------ Provided entries

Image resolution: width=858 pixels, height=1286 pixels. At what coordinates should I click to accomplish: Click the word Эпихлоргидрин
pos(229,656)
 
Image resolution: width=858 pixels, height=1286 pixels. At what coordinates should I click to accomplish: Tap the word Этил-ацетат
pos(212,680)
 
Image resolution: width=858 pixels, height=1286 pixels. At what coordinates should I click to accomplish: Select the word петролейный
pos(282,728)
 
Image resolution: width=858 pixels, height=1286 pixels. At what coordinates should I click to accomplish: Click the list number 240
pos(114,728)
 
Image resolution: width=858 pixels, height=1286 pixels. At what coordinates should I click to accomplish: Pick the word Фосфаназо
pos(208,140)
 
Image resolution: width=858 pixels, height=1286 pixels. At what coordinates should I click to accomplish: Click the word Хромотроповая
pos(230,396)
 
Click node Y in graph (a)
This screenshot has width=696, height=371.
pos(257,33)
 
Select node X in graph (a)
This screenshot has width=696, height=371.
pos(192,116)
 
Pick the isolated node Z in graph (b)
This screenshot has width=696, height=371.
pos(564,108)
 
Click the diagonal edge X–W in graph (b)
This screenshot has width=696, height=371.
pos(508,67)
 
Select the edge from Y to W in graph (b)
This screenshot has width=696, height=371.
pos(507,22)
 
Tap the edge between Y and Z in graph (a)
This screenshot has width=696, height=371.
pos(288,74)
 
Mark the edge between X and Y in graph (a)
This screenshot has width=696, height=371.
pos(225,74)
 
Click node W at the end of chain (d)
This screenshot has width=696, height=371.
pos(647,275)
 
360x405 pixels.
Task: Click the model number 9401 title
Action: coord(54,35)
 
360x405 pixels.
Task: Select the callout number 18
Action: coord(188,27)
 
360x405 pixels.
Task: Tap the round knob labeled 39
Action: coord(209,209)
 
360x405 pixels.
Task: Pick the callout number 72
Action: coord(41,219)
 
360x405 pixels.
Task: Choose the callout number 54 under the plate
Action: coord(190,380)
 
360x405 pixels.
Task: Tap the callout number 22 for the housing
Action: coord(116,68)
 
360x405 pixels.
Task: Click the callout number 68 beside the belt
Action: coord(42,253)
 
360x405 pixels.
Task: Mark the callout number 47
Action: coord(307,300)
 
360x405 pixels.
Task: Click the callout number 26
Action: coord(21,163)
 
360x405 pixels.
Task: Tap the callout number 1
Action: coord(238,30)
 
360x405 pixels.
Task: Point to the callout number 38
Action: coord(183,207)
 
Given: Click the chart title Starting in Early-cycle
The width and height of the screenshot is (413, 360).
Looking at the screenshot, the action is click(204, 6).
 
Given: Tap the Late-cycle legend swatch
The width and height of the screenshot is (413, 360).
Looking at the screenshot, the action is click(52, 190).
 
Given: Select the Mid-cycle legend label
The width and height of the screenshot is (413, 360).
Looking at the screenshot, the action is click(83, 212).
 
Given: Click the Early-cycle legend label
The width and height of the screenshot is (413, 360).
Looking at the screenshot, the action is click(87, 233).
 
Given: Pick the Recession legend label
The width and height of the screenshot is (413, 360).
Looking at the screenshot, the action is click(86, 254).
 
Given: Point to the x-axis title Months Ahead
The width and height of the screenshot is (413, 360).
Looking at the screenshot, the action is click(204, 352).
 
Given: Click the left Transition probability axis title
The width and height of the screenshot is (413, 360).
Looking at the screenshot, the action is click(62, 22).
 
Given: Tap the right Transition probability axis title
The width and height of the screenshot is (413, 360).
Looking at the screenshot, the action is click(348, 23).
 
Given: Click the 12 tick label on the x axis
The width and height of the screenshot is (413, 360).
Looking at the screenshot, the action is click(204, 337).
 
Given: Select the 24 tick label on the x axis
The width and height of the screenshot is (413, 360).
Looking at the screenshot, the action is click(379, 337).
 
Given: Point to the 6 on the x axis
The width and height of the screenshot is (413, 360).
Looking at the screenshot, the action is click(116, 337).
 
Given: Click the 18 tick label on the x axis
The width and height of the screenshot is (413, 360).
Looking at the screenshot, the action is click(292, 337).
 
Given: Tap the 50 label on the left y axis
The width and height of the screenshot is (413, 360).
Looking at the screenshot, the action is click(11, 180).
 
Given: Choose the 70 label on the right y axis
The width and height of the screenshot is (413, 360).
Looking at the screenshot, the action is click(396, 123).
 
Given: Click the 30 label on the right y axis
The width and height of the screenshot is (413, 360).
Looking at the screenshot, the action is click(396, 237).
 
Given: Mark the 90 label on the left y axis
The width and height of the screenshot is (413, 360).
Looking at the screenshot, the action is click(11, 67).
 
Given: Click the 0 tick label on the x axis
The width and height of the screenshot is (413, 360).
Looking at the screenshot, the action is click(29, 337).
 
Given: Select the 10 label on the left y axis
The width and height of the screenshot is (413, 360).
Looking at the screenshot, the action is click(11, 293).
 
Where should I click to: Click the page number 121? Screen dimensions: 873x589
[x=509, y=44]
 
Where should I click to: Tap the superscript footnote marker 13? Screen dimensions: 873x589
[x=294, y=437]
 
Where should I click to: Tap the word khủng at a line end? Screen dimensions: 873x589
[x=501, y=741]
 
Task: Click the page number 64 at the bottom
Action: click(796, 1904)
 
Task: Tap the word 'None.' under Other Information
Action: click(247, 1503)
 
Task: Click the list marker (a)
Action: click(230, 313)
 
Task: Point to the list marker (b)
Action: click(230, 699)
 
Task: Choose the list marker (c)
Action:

------------

**Exercise objective**
Rewrite all the records with "pixels" swapped for "px" everywhere, leaving every other character as it is.

**Task solution**
Image resolution: width=858 px, height=1286 px. At what coordinates should I click to accomplish: Click the word Эпихлоргидрин
pos(229,656)
 
Image resolution: width=858 px, height=1286 px. At what coordinates should I click to accomplish: Tap the word Этил-ацетат
pos(212,680)
 
Image resolution: width=858 px, height=1286 px. At what coordinates should I click to accomplish: Select the word петролейный
pos(282,728)
 
Image resolution: width=858 px, height=1286 px. At what coordinates should I click to accomplish: Click the list number 240
pos(114,728)
 
Image resolution: width=858 px, height=1286 px. At what coordinates should I click to accomplish: Pick the word Фосфаназо
pos(208,140)
 
Image resolution: width=858 px, height=1286 px. At what coordinates should I click to accomplish: Click the word Хромотроповая
pos(230,396)
 
Click node Y in graph (a)
This screenshot has width=696, height=371.
pos(257,33)
 
Select node X in graph (a)
This screenshot has width=696, height=371.
pos(192,116)
 
Pick the isolated node Z in graph (b)
This screenshot has width=696, height=371.
pos(564,108)
 
Click the diagonal edge X–W in graph (b)
This screenshot has width=696, height=371.
pos(508,67)
 
Select the edge from Y to W in graph (b)
This screenshot has width=696, height=371.
pos(507,22)
 
Tap the edge between Y and Z in graph (a)
This screenshot has width=696, height=371.
pos(288,74)
 
Mark the edge between X and Y in graph (a)
This screenshot has width=696, height=371.
pos(225,74)
 
Click node W at the end of chain (d)
This screenshot has width=696, height=371.
pos(647,275)
 
360x405 px.
Task: Click the model number 9401 title
Action: coord(54,35)
 
360x405 px.
Task: Select the callout number 18
Action: coord(188,27)
 
360x405 px.
Task: Tap the round knob labeled 39
Action: coord(209,209)
 
360x405 px.
Task: Pick the callout number 72
Action: coord(41,219)
 
360x405 px.
Task: Choose the callout number 54 under the plate
Action: coord(190,380)
 
360x405 px.
Task: Tap the callout number 22 for the housing
Action: coord(116,68)
 
360x405 px.
Task: Click the callout number 68 beside the belt
Action: coord(42,253)
 
360x405 px.
Task: Mark the callout number 47
Action: coord(307,300)
 
360x405 px.
Task: Click the callout number 26
Action: coord(21,163)
 
360x405 px.
Task: Tap the callout number 1
Action: coord(238,30)
 
360x405 px.
Task: Point to the callout number 38
Action: coord(183,207)
 
Given: Click the chart title Starting in Early-cycle
The width and height of the screenshot is (413, 360).
Looking at the screenshot, the action is click(204, 6).
 
Given: Tap the Late-cycle legend swatch
The width and height of the screenshot is (413, 360).
Looking at the screenshot, the action is click(52, 190).
 
Given: Select the Mid-cycle legend label
The width and height of the screenshot is (413, 360).
Looking at the screenshot, the action is click(83, 212).
 
Given: Click the Early-cycle legend label
The width and height of the screenshot is (413, 360).
Looking at the screenshot, the action is click(87, 233).
 
Given: Pick the Recession legend label
The width and height of the screenshot is (413, 360).
Looking at the screenshot, the action is click(86, 254).
 
Given: Point to the x-axis title Months Ahead
The width and height of the screenshot is (413, 360).
Looking at the screenshot, the action is click(204, 352).
 
Given: Click the left Transition probability axis title
The width and height of the screenshot is (413, 360).
Looking at the screenshot, the action is click(62, 22).
 
Given: Tap the right Transition probability axis title
The width and height of the screenshot is (413, 360).
Looking at the screenshot, the action is click(348, 23).
 
Given: Click the 12 tick label on the x axis
The width and height of the screenshot is (413, 360).
Looking at the screenshot, the action is click(204, 337).
 
Given: Select the 24 tick label on the x axis
The width and height of the screenshot is (413, 360).
Looking at the screenshot, the action is click(379, 337).
 
Given: Point to the 6 on the x axis
The width and height of the screenshot is (413, 360).
Looking at the screenshot, the action is click(116, 337).
 
Given: Click the 18 tick label on the x axis
The width and height of the screenshot is (413, 360).
Looking at the screenshot, the action is click(292, 337).
 
Given: Tap the 50 label on the left y axis
The width and height of the screenshot is (413, 360).
Looking at the screenshot, the action is click(11, 180).
 
Given: Choose the 70 label on the right y axis
The width and height of the screenshot is (413, 360).
Looking at the screenshot, the action is click(396, 123).
 
Given: Click the 30 label on the right y axis
The width and height of the screenshot is (413, 360).
Looking at the screenshot, the action is click(396, 237).
 
Given: Mark the 90 label on the left y axis
The width and height of the screenshot is (413, 360).
Looking at the screenshot, the action is click(11, 67).
 
Given: Click the 0 tick label on the x axis
The width and height of the screenshot is (413, 360).
Looking at the screenshot, the action is click(29, 337).
 
Given: Select the 10 label on the left y axis
The width and height of the screenshot is (413, 360).
Looking at the screenshot, the action is click(11, 293).
 
Where should I click to: Click the page number 121? Screen dimensions: 873x589
[x=509, y=44]
 
Where should I click to: Tap the superscript footnote marker 13? Screen dimensions: 873x589
[x=294, y=437]
 
Where should I click to: Tap the word khủng at a line end? Screen dimensions: 873x589
[x=501, y=741]
 
Task: Click the page number 64 at the bottom
Action: click(796, 1904)
 
Task: Tap the word 'None.' under Other Information
Action: click(247, 1503)
 
Task: Click the list marker (a)
Action: click(230, 313)
 
Task: Point to the list marker (b)
Action: click(230, 699)
 
Task: Choose the list marker (c)
Action:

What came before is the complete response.